I'm somewhat confused about what I'm seeing with my pretrained keras models. I'm using a virtualenv with tensorflow-gpu=1.13.1 installed via pip install tensorflow-gpu
. Here's a minimal working example you can run, based on the keras documentation (hopefully these are updated). In addition, I got the elephant image from here and saved it as elephant.jpeg
.
from tensorflow.keras.applications.resnet50 import ResNet50
from tensorflow.keras.preprocessing import image
from tensorflow.keras.applications.resnet50 import preprocess_input, decode_predictions
import numpy as np
# Load the image.
img_path = 'data/elephant.jpeg'
img = image.load_img(img_path, target_size=(224, 224))
x = image.img_to_array(img)
x = np.expand_dims(x, axis=0) # shape (1,224,224,3)
x = preprocess_input(x)
# The basic full model
model = ResNet50(weights='imagenet')
# Make a session here
sess = tf.Session()
sess.graph.finalize()
# Predict, and decode the results into a list of tuples (class, description,
# probability) (one such list for each sample in the batch)
preds = model.predict(x)
print('Predicted:', decode_predictions(preds, top=4)[0])
Running the code will result in:
RuntimeError: Graph is finalized and cannot be modified.
Yet the weird thing is that if I change the code to insert a second model.predict
before I finalize the graph, as in here:
from tensorflow.keras.applications.resnet50 import ResNet50
from tensorflow.keras.preprocessing import image
from tensorflow.keras.applications.resnet50 import preprocess_input, decode_predictions
import numpy as np
# Load the image.
img_path = 'data/elephant.jpeg'
img = image.load_img(img_path, target_size=(224, 224))
x = image.img_to_array(img)
x = np.expand_dims(x, axis=0) # shape (1,224,224,3)
x = preprocess_input(x)
# The basic full model
model = ResNet50(weights='imagenet')
preds = model.predict(x)
print('Predicted:', decode_predictions(preds, top=4)[0])
# Make a session here
sess = tf.Session()
sess.graph.finalize()
# Predict, and decode the results into a list of tuples (class, description,
# probability) (one such list for each sample in the batch)
preds = model.predict(x)
print('Predicted:', decode_predictions(preds, top=4)[0])
In the above there are only two extra lines, I copied the prediction code above with the print statement. This output seems to work and results in both predictions working:
Predicted: [('n01871265', 'tusker', 0.5286887), ('n02504013', 'Indian_elephant', 0.4639527), ('n02504458', 'African_elephant', 0.0072972253), ('n02408429', 'water_buffalo', 2.6213302e-05)]
Predicted: [('n01871265', 'tusker', 0.5286887), ('n02504013', 'Indian_elephant', 0.4639527), ('n02504458', 'African_elephant', 0.0072972253), ('n02408429', 'water_buffalo', 2.6213302e-05)]

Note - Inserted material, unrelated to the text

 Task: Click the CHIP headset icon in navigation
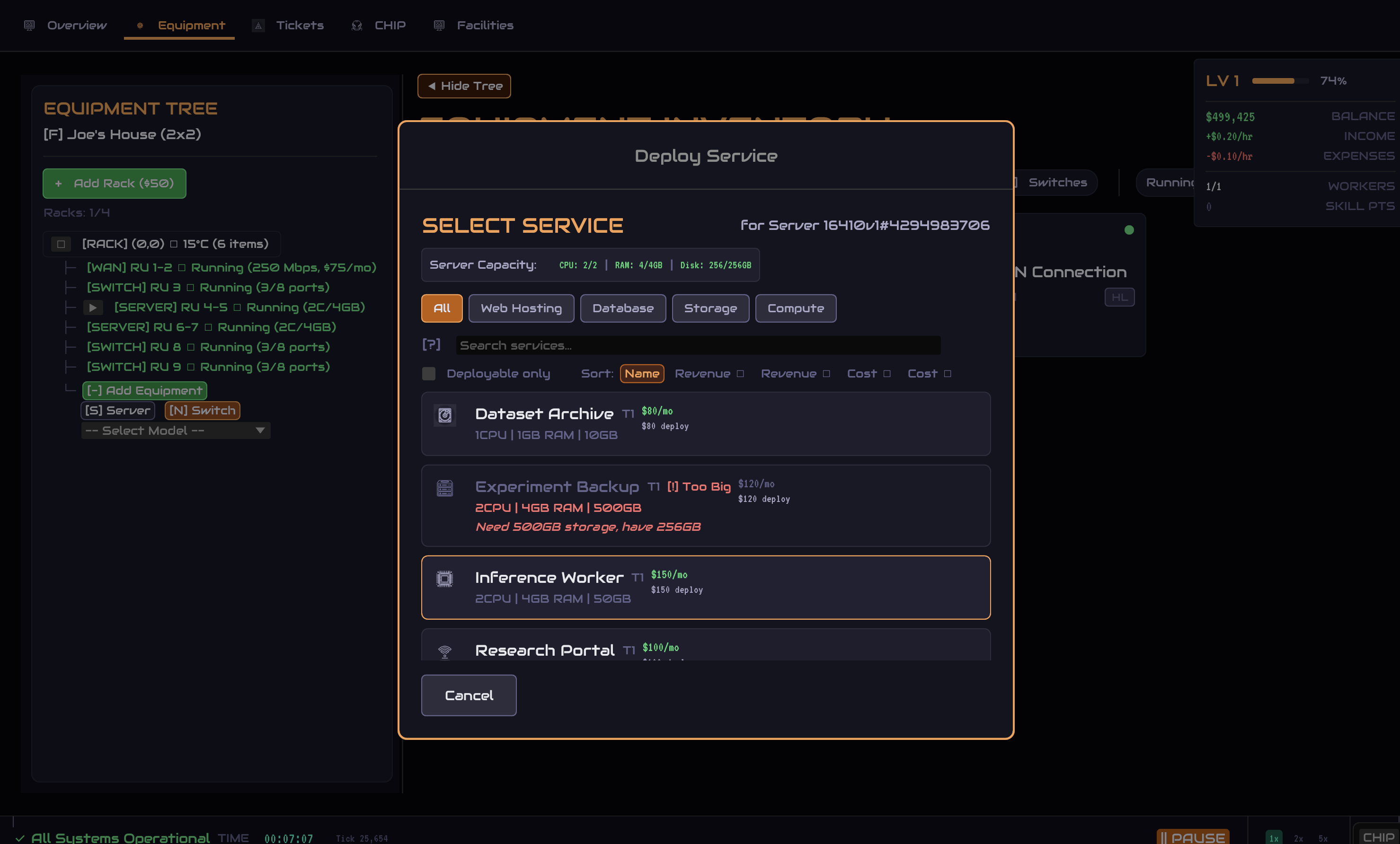(356, 25)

Here's why I'm confused and asking this question. I don't get why putting the predict code is necessary before a sess.graph.finalize()

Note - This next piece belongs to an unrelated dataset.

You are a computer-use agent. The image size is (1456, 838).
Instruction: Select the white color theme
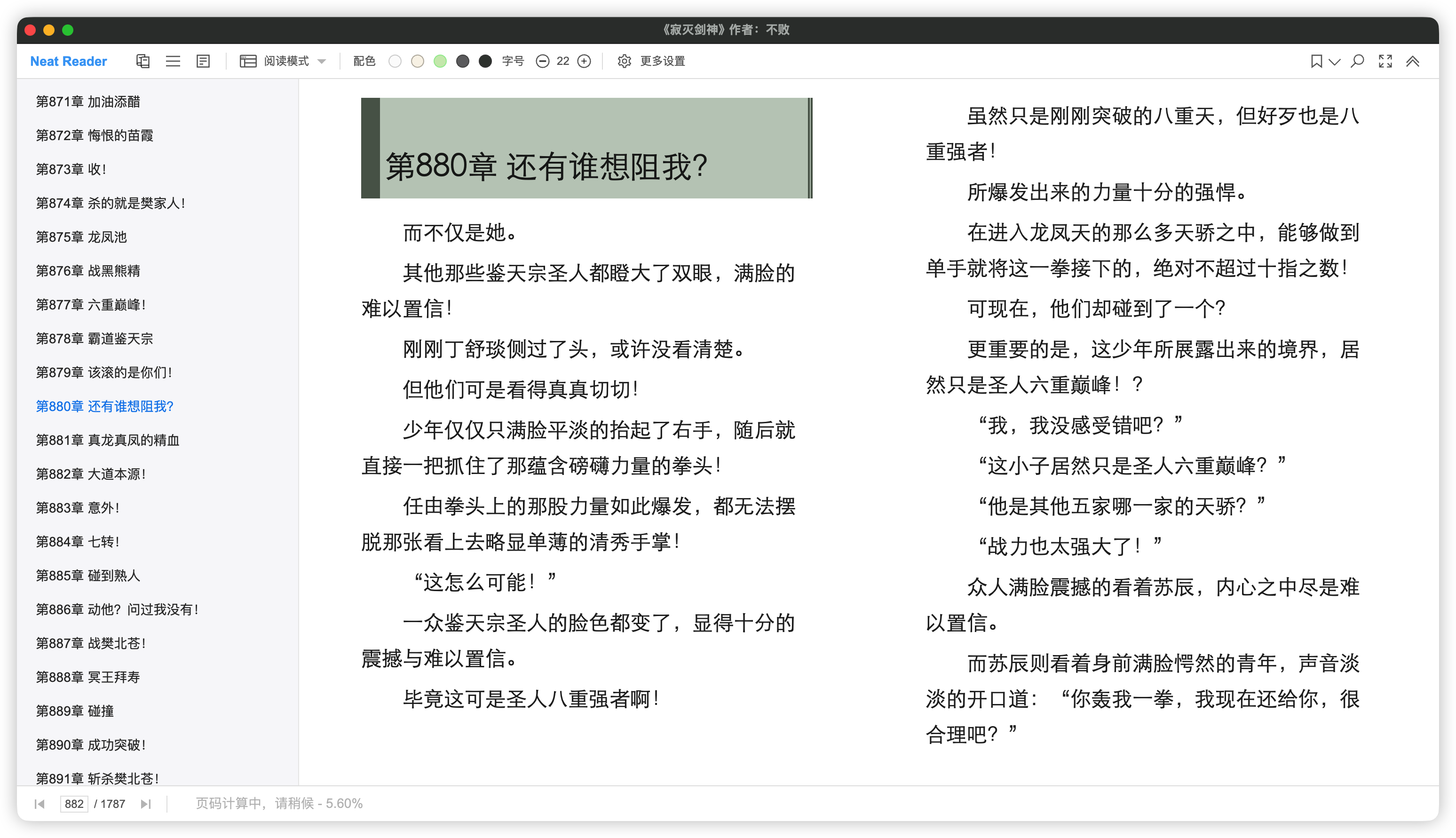(395, 61)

call. I am hoping to use pretrained models solely for feature extraction. That is, I'll pass in a numpy array into the net, and get a numpy array back. (For this I'd have to use the extra include_top=True
but I didn't do that above for the sake of simplicity.) Then I want to pass this result to a new network that I design, using low-level tensorflow libraries.
It appears that before my sess.graph.finalize()
call, I need to insert a "dummy" prediction call beforehand to "get the graph set up." Is that intuition right?